FIRE™– A Flexible and Precise Molecular Probe Platform Expressly Designed for Cancer Surgeons
A critical factor in ensuring complete resection of a solid cancer tumor is the ability to determine where diseased tissue ends and healthy tissue begins. Our research, as well as our clinical collaborators, confirm that there is a pressing unmet clinical need: the ability to rapidly and globally assess the status of marginal tissue adjacent to a tumor while the patient is in the OR.
Fluorescent molecular probes which “light up” cancer tissue offer a potentially exciting solution to this problem. A number of companies are working in this area. In general, their probes target cancer-related proteins and require the systemic administration of pharmacologically-significant amounts of probe hours or days before a surgical procedure.
Cancer is a diverse disease, and optimal clinical approaches, as determined by the surgeon, mean that “one size fits all” solutions, are usually suboptimal. We worked directly with cancer surgeons and surgical oncologists to address this unmet need, developing a probe architecture with unmatched flexibility and performance that eliminated the shortcomings of other molecular probes—Akrotome FIRE™.

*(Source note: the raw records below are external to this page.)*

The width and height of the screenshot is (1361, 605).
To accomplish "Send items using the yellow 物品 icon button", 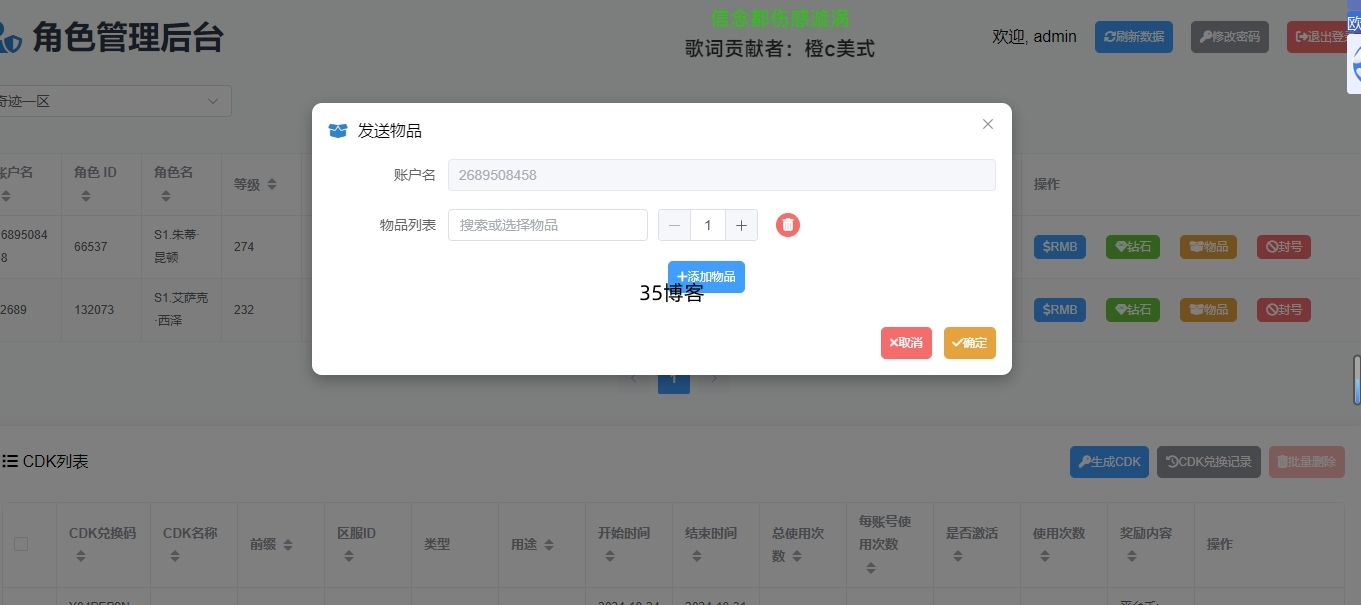I will (1207, 247).
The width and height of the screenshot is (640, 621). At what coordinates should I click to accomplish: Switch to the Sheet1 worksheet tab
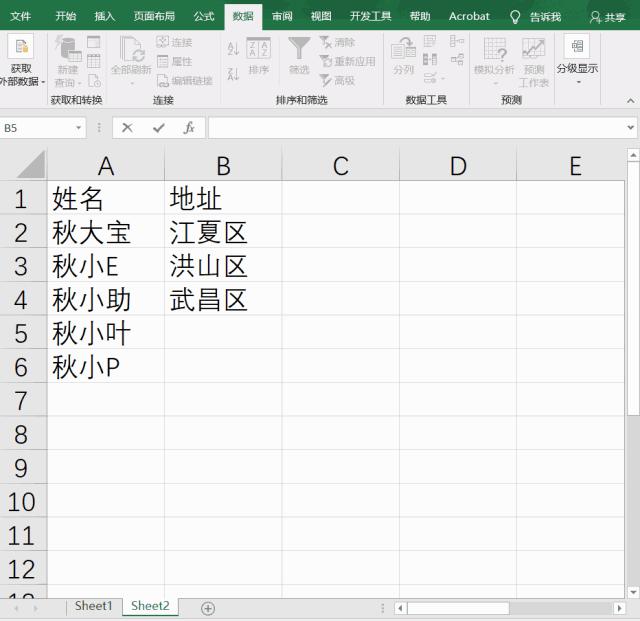point(94,606)
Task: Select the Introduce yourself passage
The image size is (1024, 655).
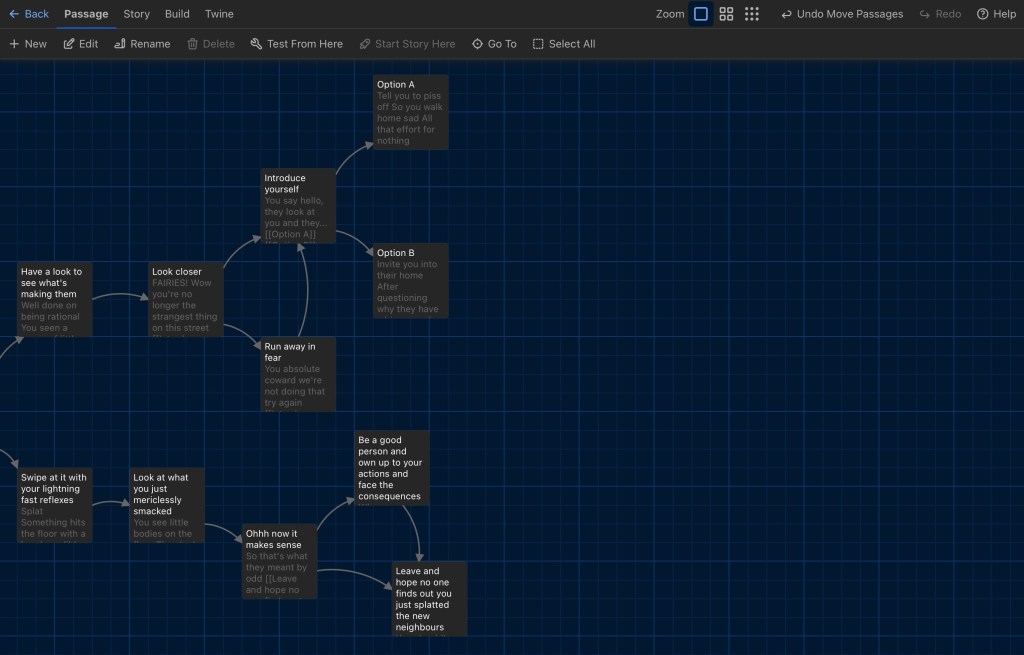Action: [x=298, y=205]
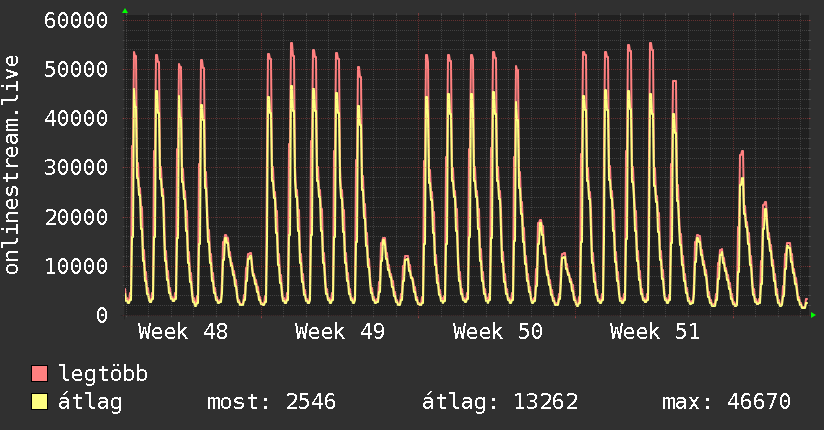The width and height of the screenshot is (824, 430).
Task: Click the green arrow atop the y-axis
Action: pyautogui.click(x=125, y=11)
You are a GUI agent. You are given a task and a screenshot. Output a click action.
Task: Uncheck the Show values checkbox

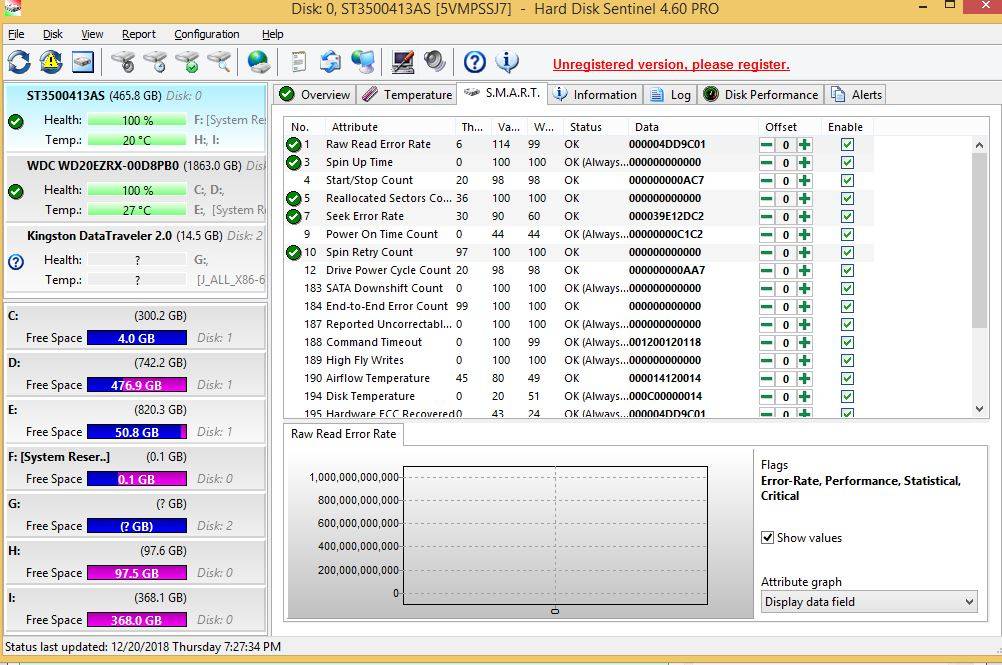click(x=768, y=538)
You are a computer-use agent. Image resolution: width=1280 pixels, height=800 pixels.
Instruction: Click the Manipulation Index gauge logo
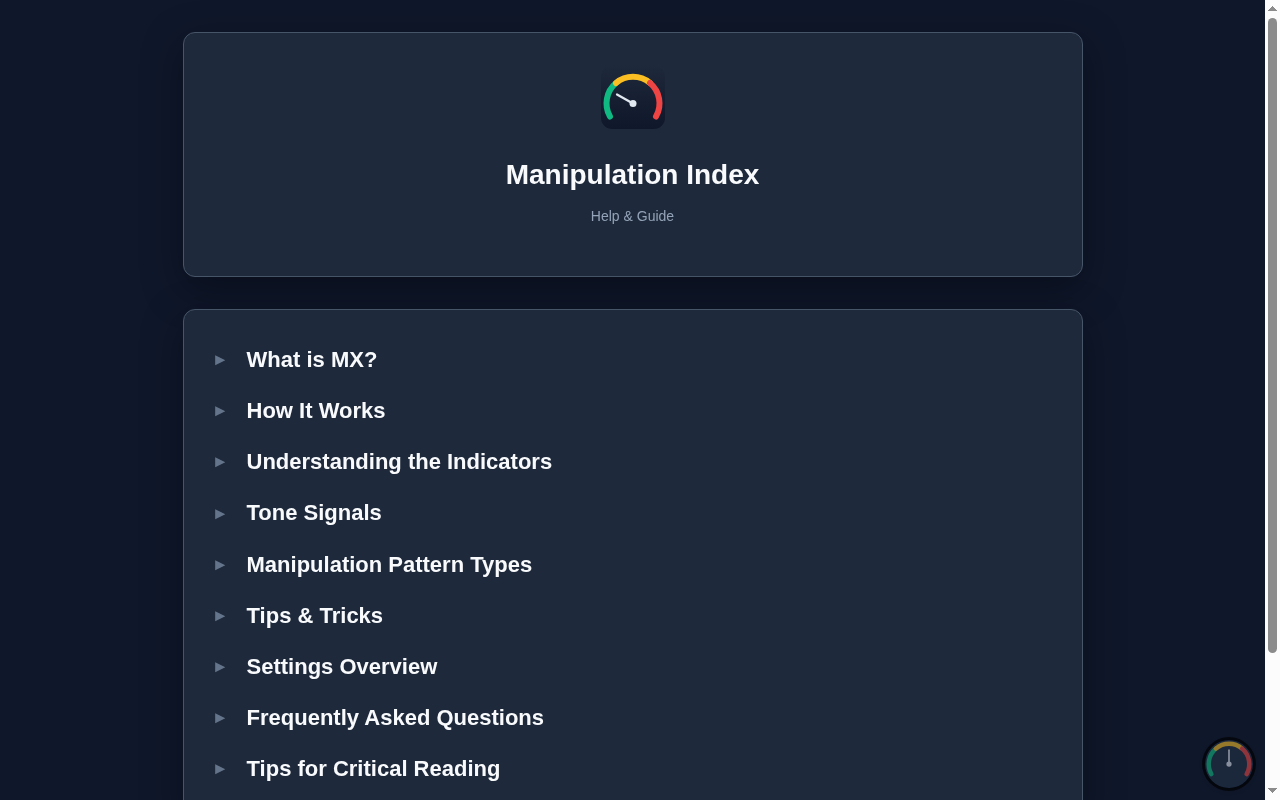tap(632, 100)
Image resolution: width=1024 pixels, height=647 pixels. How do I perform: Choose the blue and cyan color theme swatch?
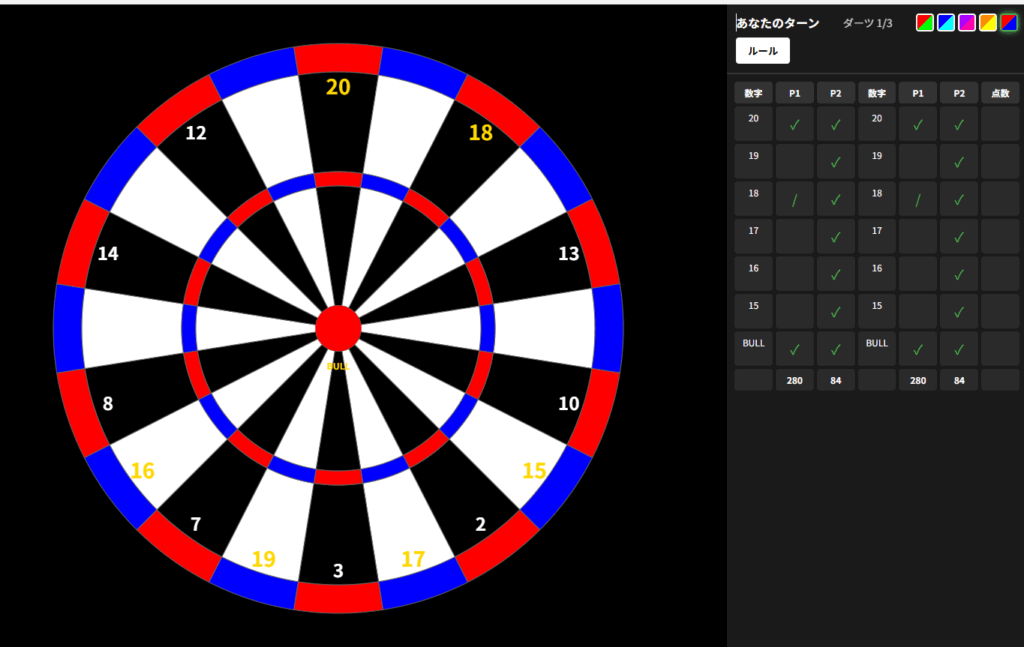click(946, 23)
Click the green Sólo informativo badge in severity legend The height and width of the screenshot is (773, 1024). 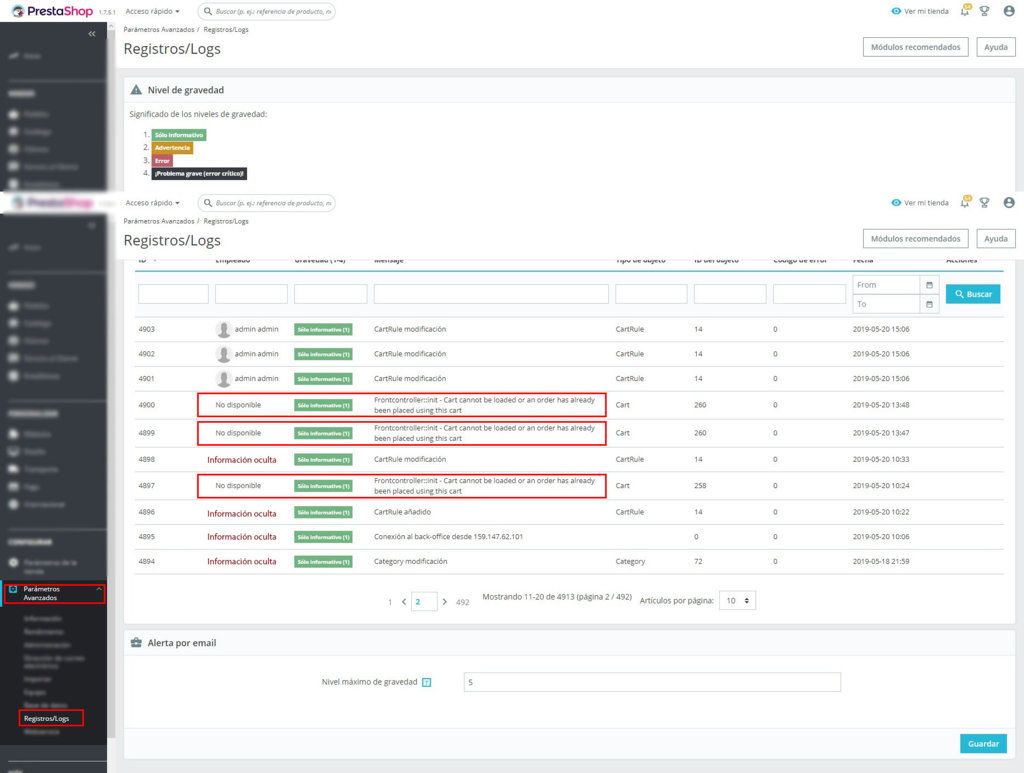(179, 135)
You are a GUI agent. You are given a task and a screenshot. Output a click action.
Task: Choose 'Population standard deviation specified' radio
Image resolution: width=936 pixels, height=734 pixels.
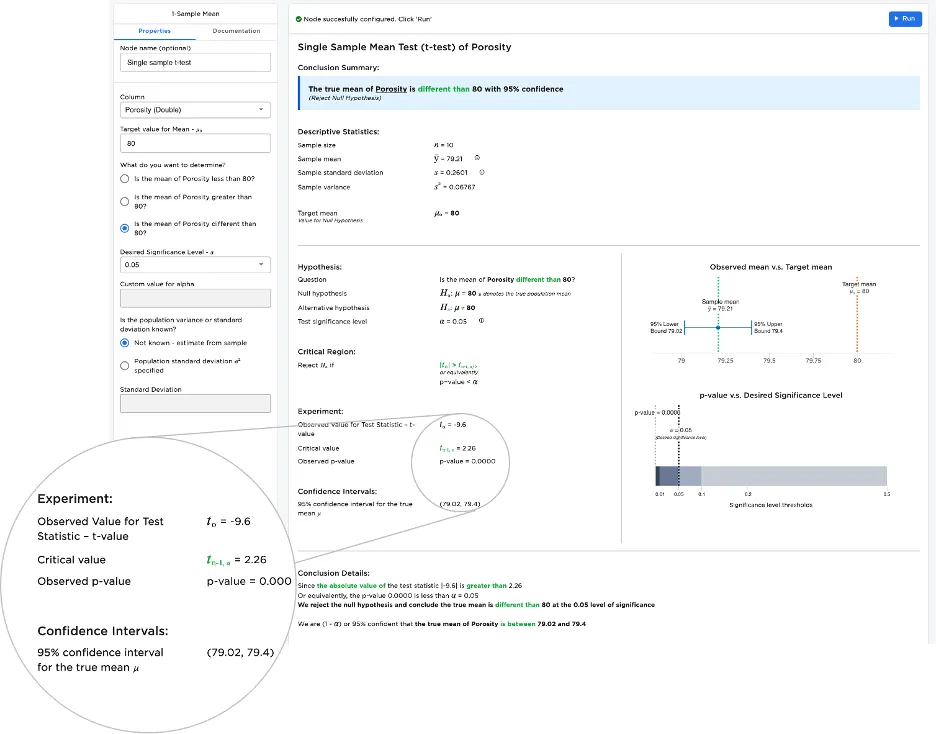coord(124,366)
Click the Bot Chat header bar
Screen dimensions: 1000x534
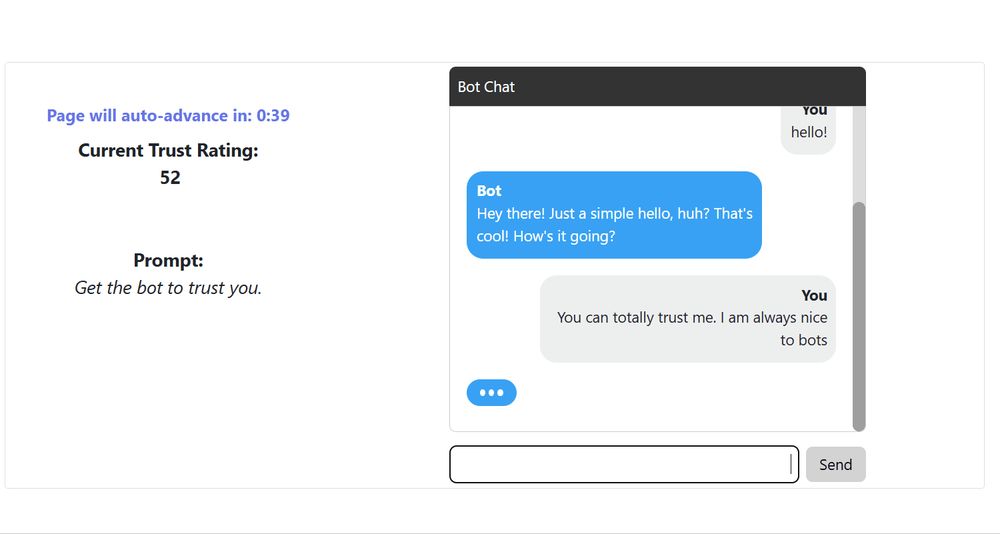pyautogui.click(x=657, y=87)
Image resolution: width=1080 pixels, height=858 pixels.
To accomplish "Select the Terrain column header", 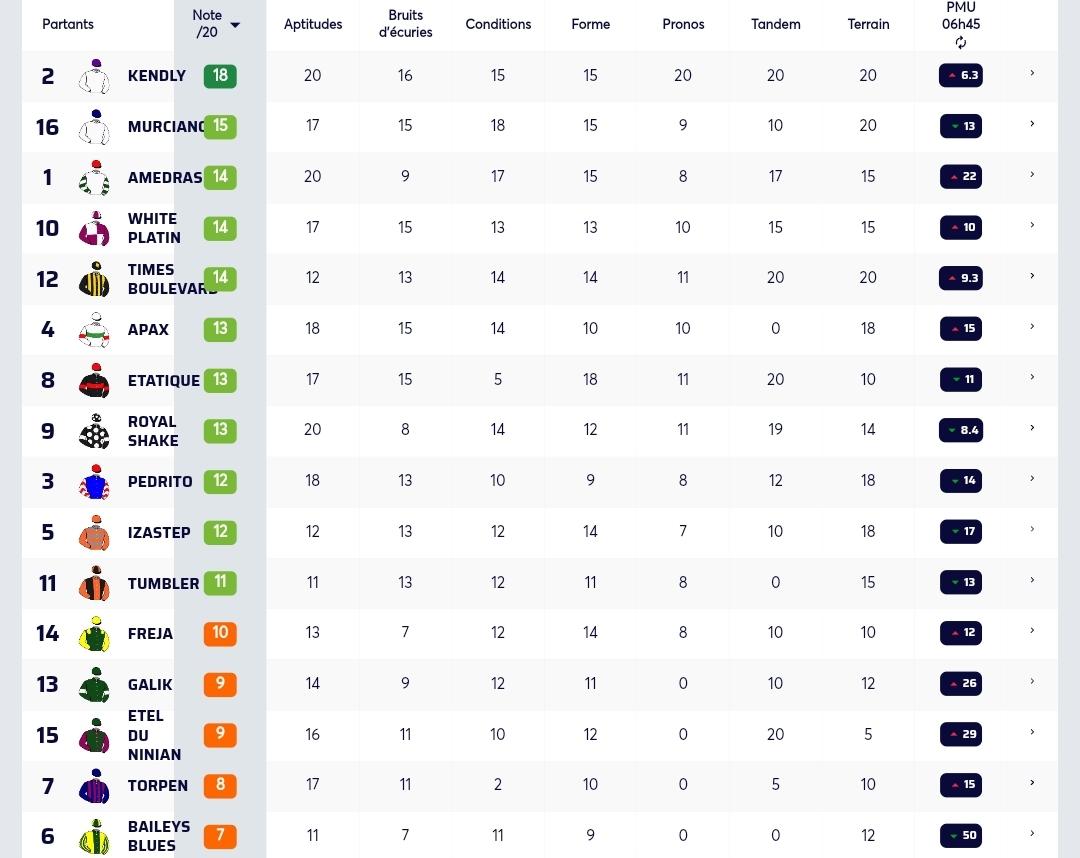I will (x=868, y=24).
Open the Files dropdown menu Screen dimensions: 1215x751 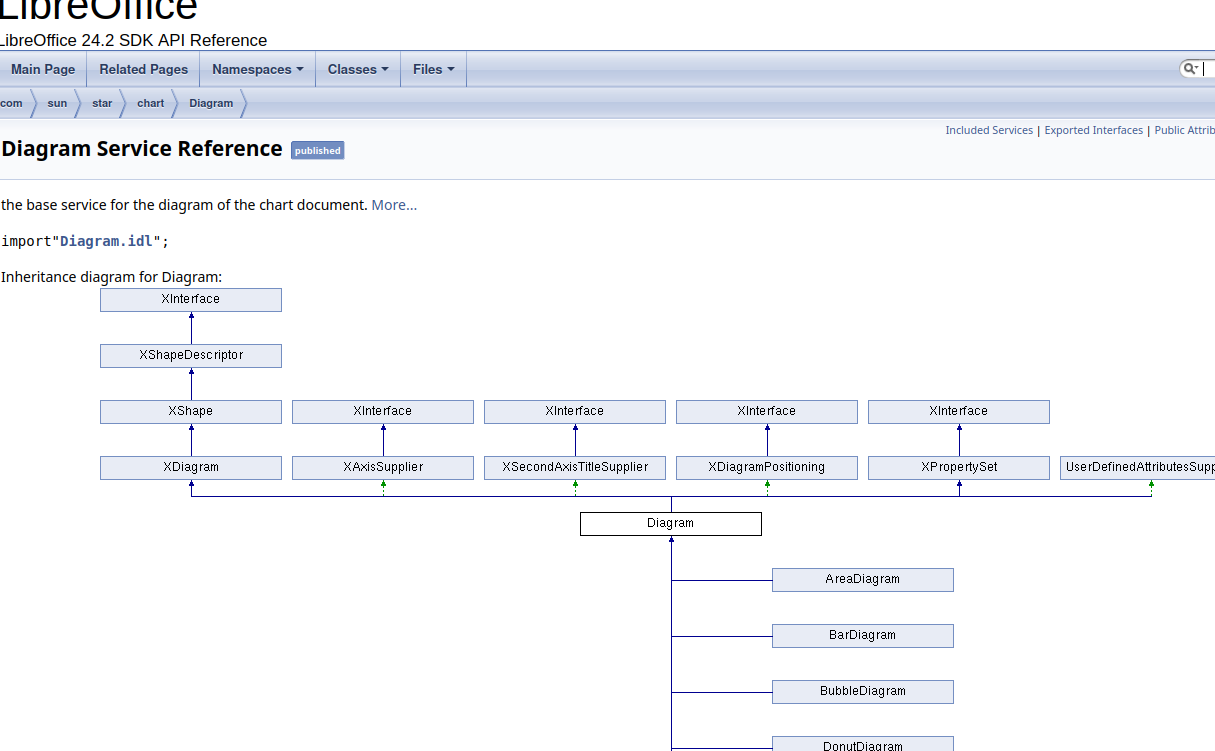(x=433, y=69)

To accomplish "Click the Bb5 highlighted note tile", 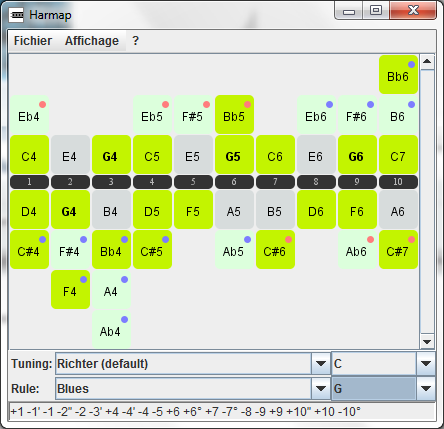I will (x=234, y=115).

Our unique technology advantages include:
- Targeting—FIRE targets only active cathepsins over-expressed in the margins of tumors. Activated FIRE glows brightly and precisely delineates the extent of diseased tissue
- Quenching—FIRE is a quenched probe. It activates only when it encounters active cathepsins. Quenching virtually eliminates background fluorescence that is a common problem with other probes
- Speed—FIRE probes activate in minutes, rather than hours or days, meaning they can be administered when needed in the Operating Room
- Unmatched Flexibility—FIRE probes offer a number of administration methods to meet the needs of an individual procedure as determined by the surgeon: in-vivo topical; in-vivo systemic; and ex-vivo topical. The in-vivo topical method, where probe is applied directly into the surgical cavity, is especially attractive as it uses a very small amount of probe, penetrates tissue to a depth of several millimeters, and has the ability to identify non-vascularized cancer tissue.
- World-Class Imager—Our probes are supported by a small, hand-held, highly sensitive imager which is FDA approved for fluorescent surgery applications in the US and in Europe
Because FIRE probes are designed expressly for surgeons, they are built to integrate seamlessly into the clinical workflow of the Operating Room. Blending outstanding performance and flexibility with affordability, the FIRE platform is a superior solution for cancer surgery applications where the determination of the status of marginal tissue is a critical prognostic indicator.
Topical application of FIRE to breast cancer xenograft in mice
Human breast adenocarcinoma cells were implanted into the chest of an immunocompromised female mouse. When an appropriate size tumor was achieved, the tumor was surgically exposed and FIRE was topically applied to the tumor area (white circles) and adjacent normal tissue (red circle).
Solvent was applied to the other half of tumor tissue (blue circle). After 5 minutes both probe and solvent were removed, tissue was rinsed twice with saline and imaged using the Akrotome handheld camera. Upper right panel preimage indicates no background fluorescence. Lower left panel indicates robustness of signal achieved five minutes after topical application. Living animal under isofloran anesthesia was used for the imaging.
Correlation of fluorescence with cancer in non-melanoma skin cancer
FIRE was topically applied to a resected skin cancer sample. After 10 minutes incubation the imaging device was used to assess probe activation. Directed histological sections were used to correlate cancer (red circles lower panel) to fluorescence signal, overlay data middle panel.
Pathology demonstrates good correlation between the location of fluorescent signal and pathologically confirmed cancer.